Of course you won’t have a lot of time to do that freely, because you’ll have a heat-seeking missile up your ass in no time. Most missions comprise of fending off enemy agressors, providing close air support for ground troops, searching and destroying enemy vehicles and structures and other stuff a fighter pilot is supposed to do. Pretty much variation if you ask me.
To complete these missions successfully you have an incredible armada of more than 50 fighter planes at your disposal. From present day aircraft like the Grumman F-14 Tomcat, McDonald Douglas F/A-18 Hornet, Lockheed Martin F-16 Fighting Falcon and Sukhoi Su-27 Flanker (all with different subtypes), over classic crates like the McDD F-4 Phantom II and Mikoyan MiG-21 Fishbed, to brand-new winged wonders such as the LM F-22 Raptor and McDD F/A-18 Super Hornet. For a full list, check below. Suffice to say that this list of magnificent planes took my breath away!
•F-5E Tiger II
•F-4E Phantom II
•F-4G Phantom II ‘Wild Weasel’
•F-16C Fighting Falcon
•F-16C Block 60 Fighting Falcon
•F-2A Viper Zero
•F/A-18E Super Hornet
•A-10A Thunderbolt II ‘Warthog’
•YA-10B Thunderbolt II ‘Warthog’
•F-14D Super Tomcat
•F-15E Strike Eagle
•Su-35 Super Flanker
•F-117 Nighthawk ‘Stealth Fighter’
•F-35C Joint Strike Fighter
•YF-23 Black Widow II
•MiG model 1.44 ‘MiG-39’
•2 unlockable craft
Each one of these airplanes is wonderfully rendered. They look exactly like their real counterparts. AC5 also has the most beautiful afterburners (can be compared to a nitrous oxide boost for airplanes) I’ve ever seen. When you slowly fly by ships or ground vehicles you can also admire the detail that’s put into them. What’s even more surprising is that the game has no slowdowns whatsoever, even during the most hectic dogfights! When you shoot a plane out of the sky, it turns into a nice great ball of fire. The only remark I can make is that the ground looks a bit like a map, with not too much vegetation. Furthermore the game’s storyline is explained with the use of wonderful cutcenes. In some of them I was even wondering whether I was looking at a real picture or a rendered scene.

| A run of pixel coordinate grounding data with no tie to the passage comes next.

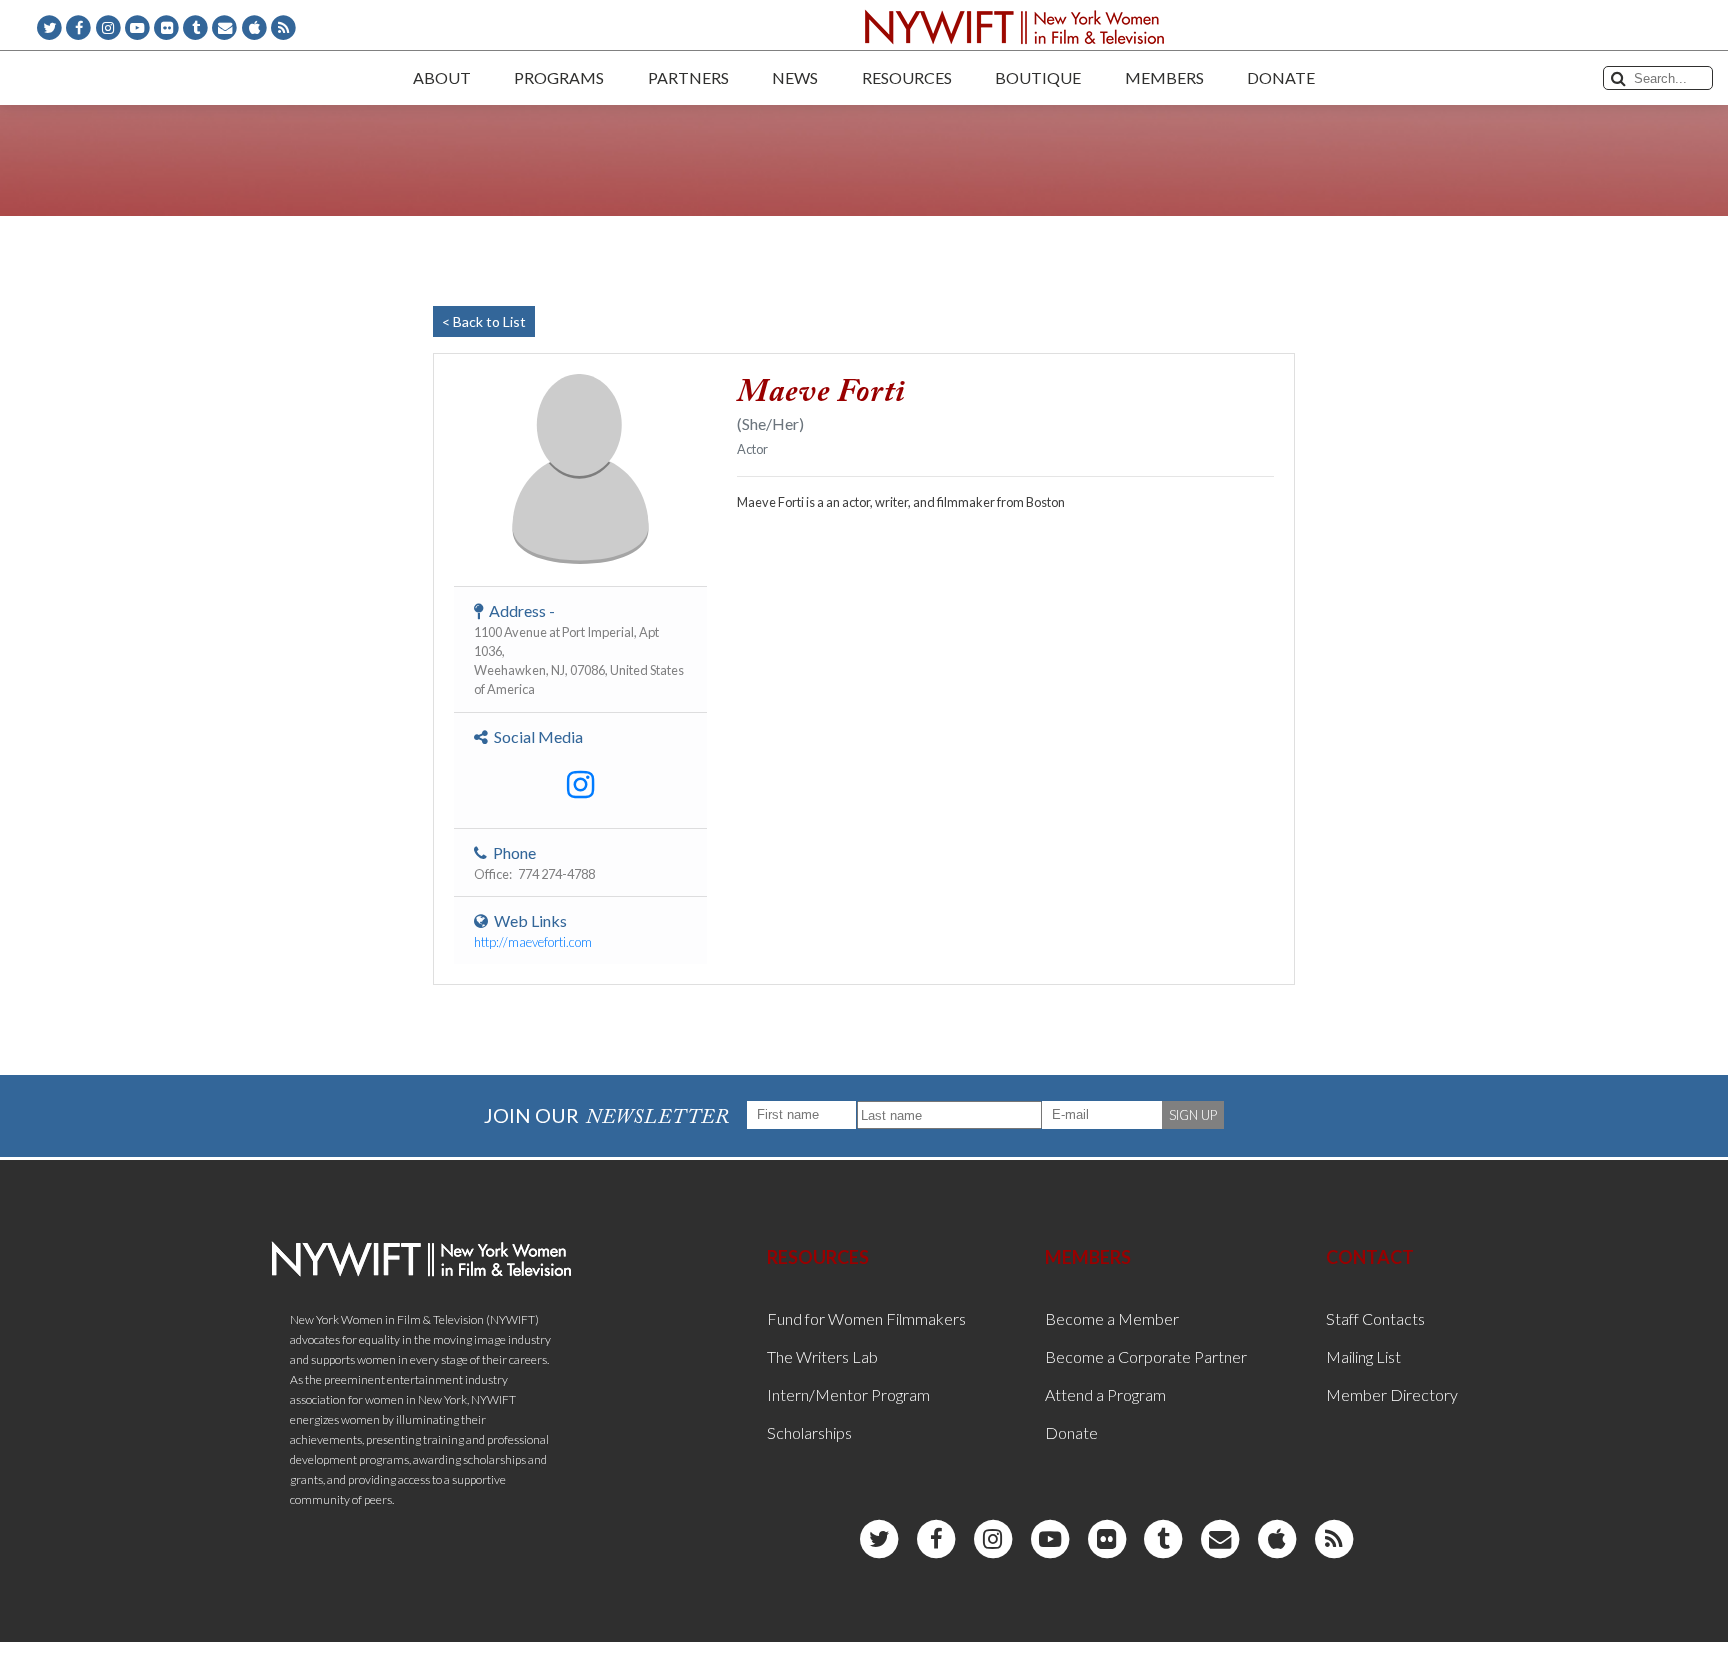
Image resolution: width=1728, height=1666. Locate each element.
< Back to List (484, 321)
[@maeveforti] (580, 785)
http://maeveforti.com (533, 942)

Speaking of which, the narrative of AC5 isn’t bad at all. You are part of a four man squadron on Sand Island in the state of Osea. In a surprising move, Yuktobania, a neighbouring country, attacks your homeland. Because of its position, the Sand Island squadron is Osea’s first line of defence. You’re right in the danger zone so to speak. Miraculously, your squadron fends of the numerous attacks, which earns them the name of ‘Demons of Razgriz’. The plot unfolds further, using surprising turns and ending in a climax. Rest assured, this ain’t no Final Fantasy or so, but it does its job well. The story is further backed up by the cool ingame radio chatter.
The biggest flaw of AC5 is its relatively short campaign. I finished the game in Normal difficulty with 5h20min of actual flight time. If you count the numerous cutcenes and retries (there are no checkpoints, if you’re shot down, you can start over), you may reach 8 hours to complete the game, which isn’t a lot. Luckily the game has a lot of replay-value after that, because of the extra unlocked difficulty settings (Expert and Ace) and the mission select menu that lets you replay your favourite missions.
Ace Combat 5: Squadron Leader is simply an amazing game. In the hugely undercrowded action flight sim genre, AC5 flies high above its few competitors in terms of gameplay, sound, graphics,…well pretty much everything really. To use fitting words: enemy locked, fox 1…Direct hit!